With the untimely death of Macedonia’s President Boris Trajkovski in a plane crash, not only the Macedonians will be wondering what happens next. Trajkovski, who became president in 1999, was a Macedonian nationalist. But he was not interested in involving his country in other Balkan conflicts. He always knew that violence cannot settle the Balkans’ ethnic conflicts.
Macedonia managed to avoid joining Bosnia-Herzegovina, Croatia and Kosovo as victims of Serbian aggression. However in late 2000, the flight of 300,000 ethnic Albanians from Kosovo into Macedonia threatened to destabilize a country whose two million population includes Albanians. For a few dangerous weeks, well-armed ethnic Albanian fighters confronted the Macedonian police and army in what threatened to be a rerun of the brutal ethnic fighting that had disfigured so much of the former Yugoslavia.
It was however Trajkovski’s insistence that only a nonviolent multiethnic solution would bring real peace which short-circuited the standoff. Despite strong opposition in his own administration, Trajkovski pushed through an EU peace deal which saw the supervised disarmament of Albanian fighters in return for far-reaching changes in the Macedonian constitution, recognizing the rights of the Albanian minority. Despite widespread predictions to the contrary, the deal worked. Most of the refugees from Kosovo returned home after NATO’s expulsion of the Serbs. Meanwhile Macedonians of all ethnic backgrounds settled down to make the new Macedonia work. After elections in September 2002, the main Albanian party, the Democratic Union for Integration (DUI), won the third largest share of parliamentary seats and joined a coalition government led by premier Branko Crvenkovski. The DUI provides a deputy premier as well as four ministers.
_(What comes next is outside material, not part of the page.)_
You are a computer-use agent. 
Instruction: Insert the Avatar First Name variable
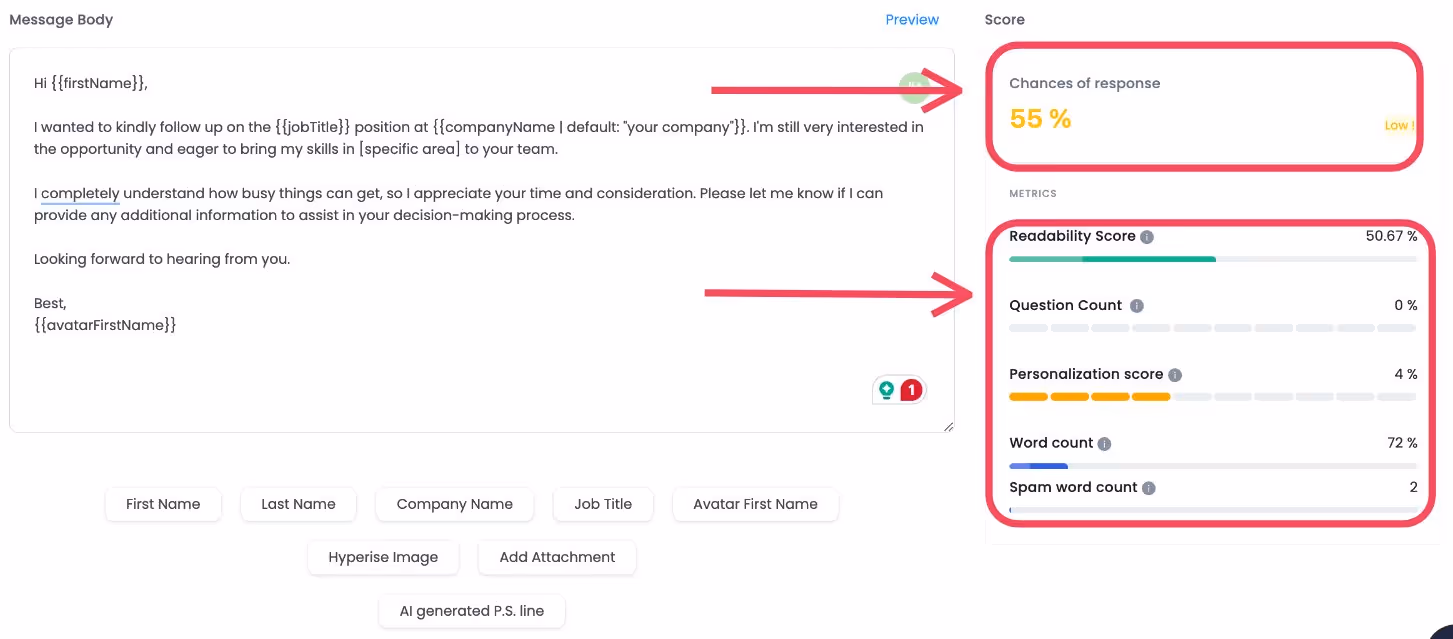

Macedonia faces many challenges. Nevertheless progress was made under this moderate and reformist president. The irony is that on the day that Trajkovski perished when his plane crashed in the mountains, Macedonia was due to present its formal application to join the European Union.
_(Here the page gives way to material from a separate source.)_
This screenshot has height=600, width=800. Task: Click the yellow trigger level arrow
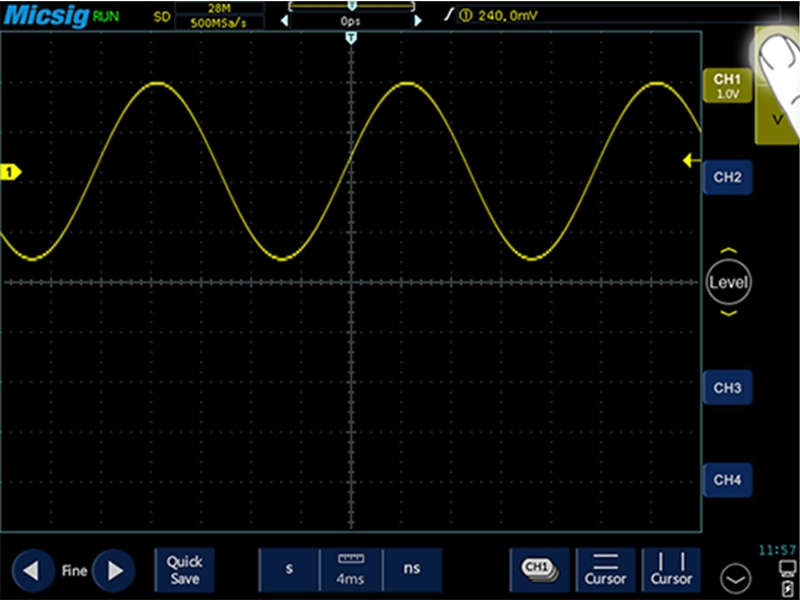tap(689, 160)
It is clear from reports that the shock and sadness at the president’s death has been felt throughout Macedonia, regardless of ethnic background. The debt of gratitude that all Macedonians owe their thoughtful head of state perhaps only became clear to them with his untimely passing. That debt can be repaid now if Premier Crvenkovski and his people stick to the path of moderation which Trajkovski mapped out for them. He insisted that Macedonia was for all Macedonians. If that moderation can be maintained, it would be the finest memorial Trajkovski could have asked for.